◆ **Compiti assegnati**:
1 > Trascrivi fedelmente il passo del testo su Giulio Paolini che inizia con "EDITORIA |Giulio Paolini" e termina con "una catalogazione ragionata.".
2 > Rispondi a queste domande basandoti sul testo su Giulio Paolini:
(a) In quale città e in quale anno è nato Giulio Paolini?
(b) Quale periodo dell'attività dell'artista esamina la monografia?
(c) Quale casa editrice ha pubblicato la monografia?
3 > Elenca le opere di più ampio formato che il testo su Giulio Paolini contrappone alle opere su carta.

◆ **Fonte**:
+--

EDITORIA |Giulio Paolini | Prinp Editoria d’Arte 2.0
Una conversazione con l’autrice ILARIA BERNARDI di Elena Inchingolo
Giulio Paolini (Genova, 1940) è uno degli artisti italiani più noti a livello internazionale, tuttavia il corpus delle sue opere su carta – ovvero disegni e collages di piccole e medie dimensioni – fino ad oggi risulta sorprendentemente inesplorato, in buona parte inedito e mai oggetto di ricerche scientifiche, né di pubblicazioni, né di una catalogazione ragionata.
Giulio Paolini. Opere su carta: un laboratorio gestuale per la percezione dell’immagine, la monografia di Ilaria Bernardi, storica dell’arte e curatrice, edita da Prinp Editoria d’Arte 2.0, costituisce il primo studio sul tema e focalizza l’attenzione sul primo ventennio d’attività dell’artista, 1960-1980, poiché ritenuto di maggior autonomia rispetto alle opere di più ampio formato (quadri, sculture, installazioni) degli stessi anni.
La pubblicazione indaga il processo creativo di Paolini, individuando per la prima volta le sue fonti iconografiche e concettuali, il valore dei materiali utilizzati, e soprattutto i suoi gesti distintivi e bipolari, che rivelano l’essenza visiva e percettiva di ciascuna opera.
Nel testo si descrive in maniera approfondita la gestualità più istintiva e ricorrente dell’operare su carta dell’artista suddivisa in 9 azioni specifiche: lacerare, accartocciare, con-centrare, dis-perdere, duplicare, interferire, simulare, misurare, mani-polare.
Ogni atto in sé esprime una bipolarità, un doppio gesto che afferma, nega e conferma il suo significato, in un fare e dis-fare continuo, che conferisce un senso compiuto al mani-polare, “ovvero operare su carta con le mani al fine di concentrarsi metonimicamente e metalinguisticamente sul supporto cartaceo” – come Ilaria Bernardi sostiene.

+--

◆ **Estratto del dataset**:
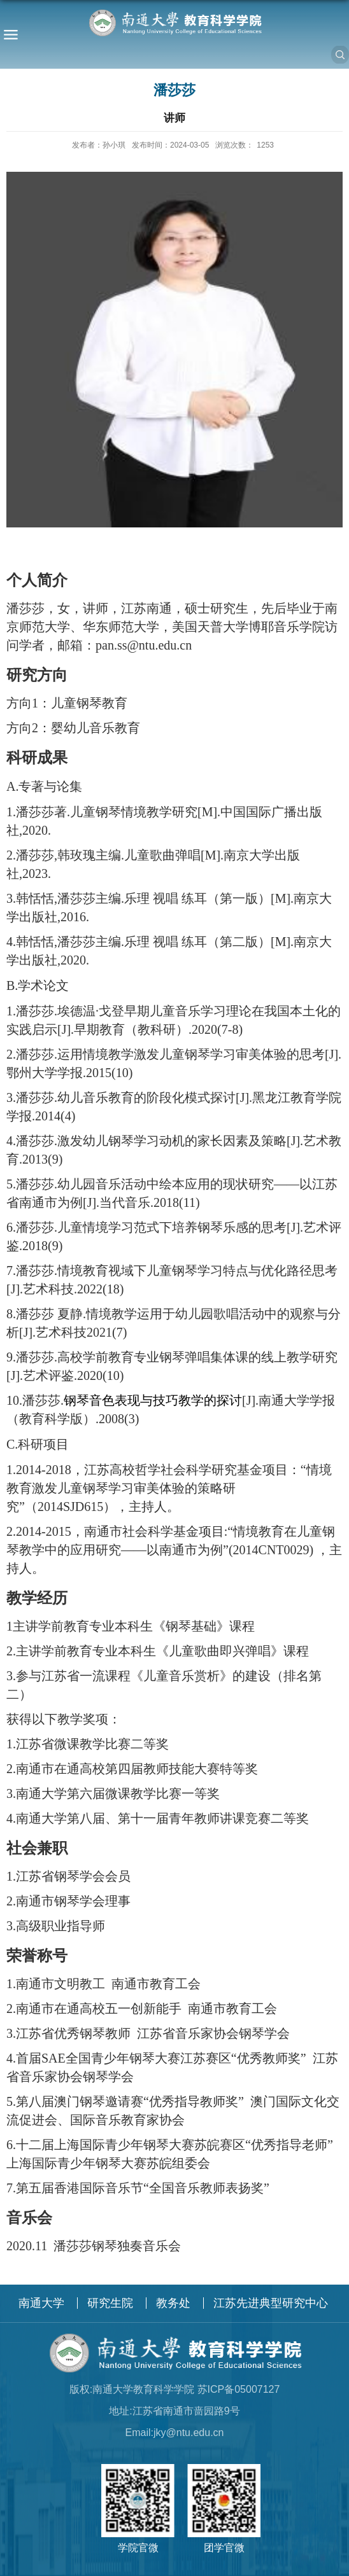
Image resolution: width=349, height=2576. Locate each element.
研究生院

+--

◆ **Risposte attese**:
1 >
EDITORIA |Giulio Paolini | Prinp Editoria d’Arte 2.0
Una conversazione con l’autrice ILARIA BERNARDI di Elena Inchingolo
Giulio Paolini (Genova, 1940) è uno degli artisti italiani più noti a livello internazionale, tuttavia il corpus delle sue opere su carta – ovvero disegni e collages di piccole e medie dimensioni – fino ad oggi risulta sorprendentemente inesplorato, in buona parte inedito e mai oggetto di ricerche scientifiche, né di pubblicazioni, né di una catalogazione ragionata.

2 >
(a) A Genova, nel 1940.
(b) Il primo ventennio, dal 1960 al 1980.
(c) Prinp Editoria d'Arte 2.0.

3 > Quadri, sculture, installazioni.